---------- Data section

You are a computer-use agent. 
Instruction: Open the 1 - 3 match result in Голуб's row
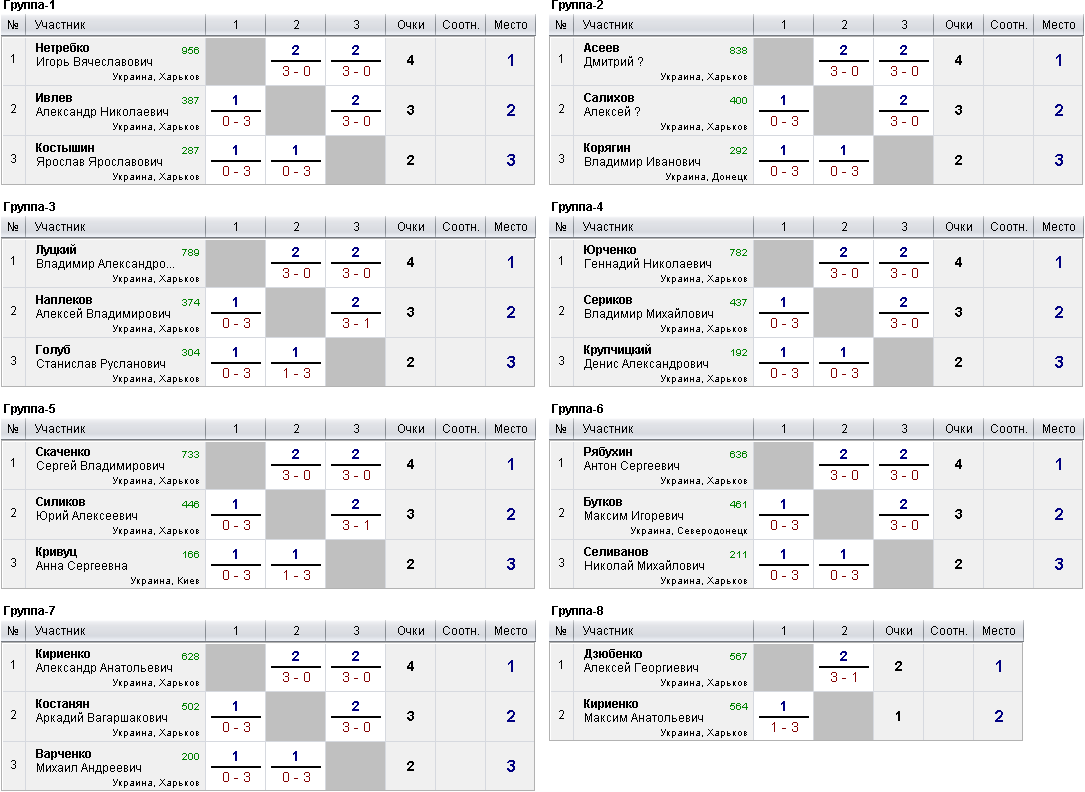296,373
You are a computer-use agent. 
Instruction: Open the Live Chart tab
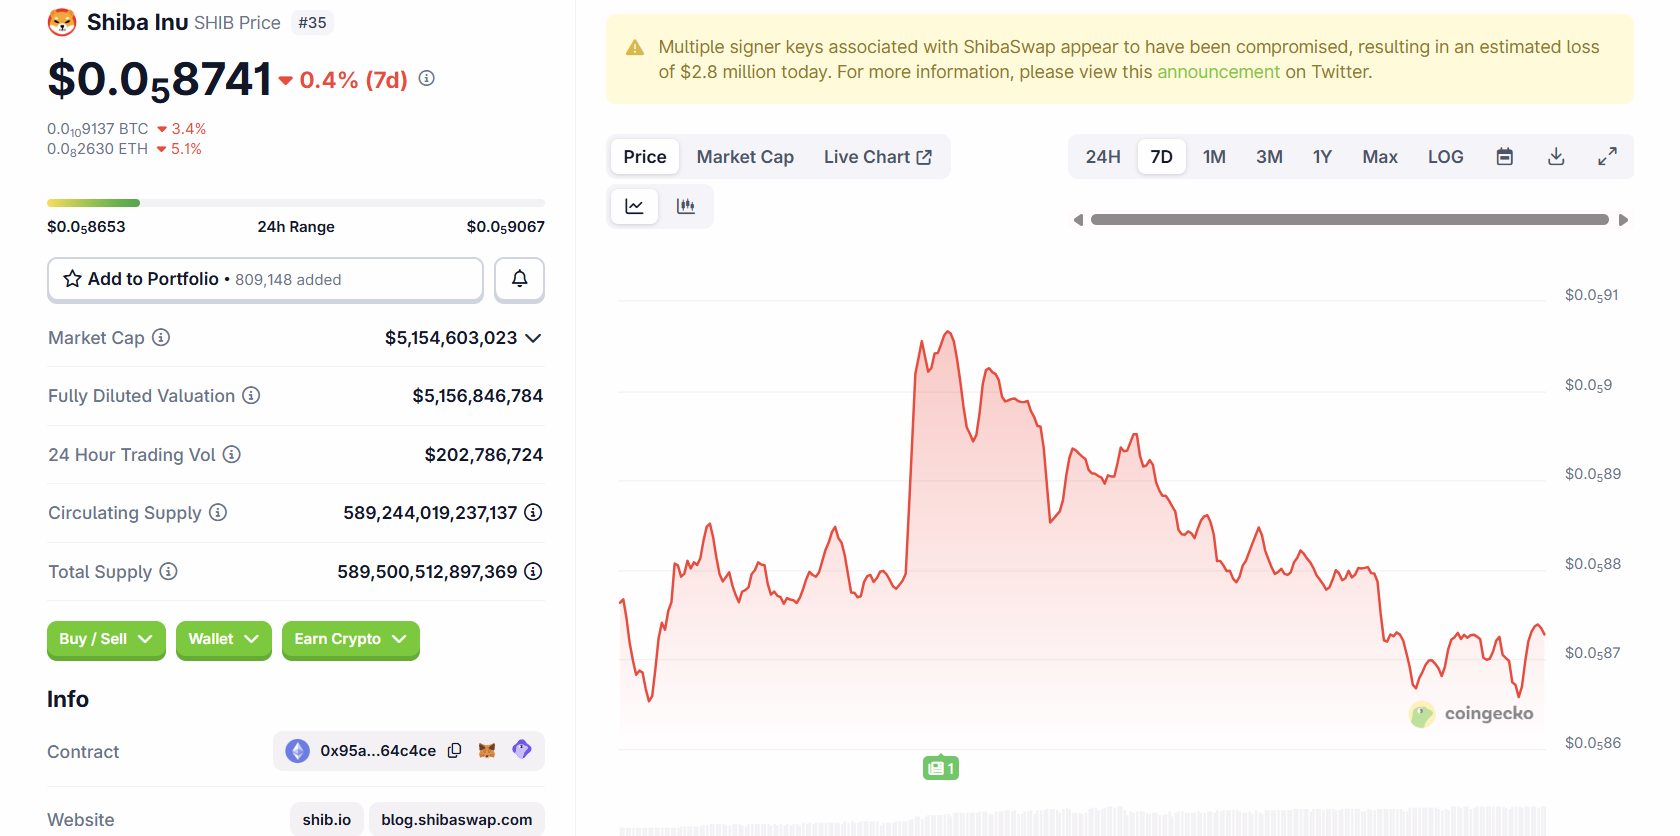tap(877, 157)
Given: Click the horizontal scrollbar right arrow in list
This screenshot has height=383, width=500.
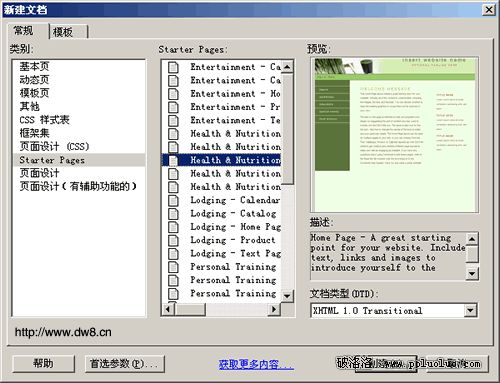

--------------------

• **Work item**
Please reproduce exactly, and nothing more, the lines from the one containing "Instruction: Open the Live Chart tab" through the last line of the entries, both included; pictures stay out.

• **Solution for this problem**
Instruction: Open the Live Chart tab
tap(877, 157)
Given: Click the horizontal scrollbar right arrow in list
This screenshot has height=383, width=500.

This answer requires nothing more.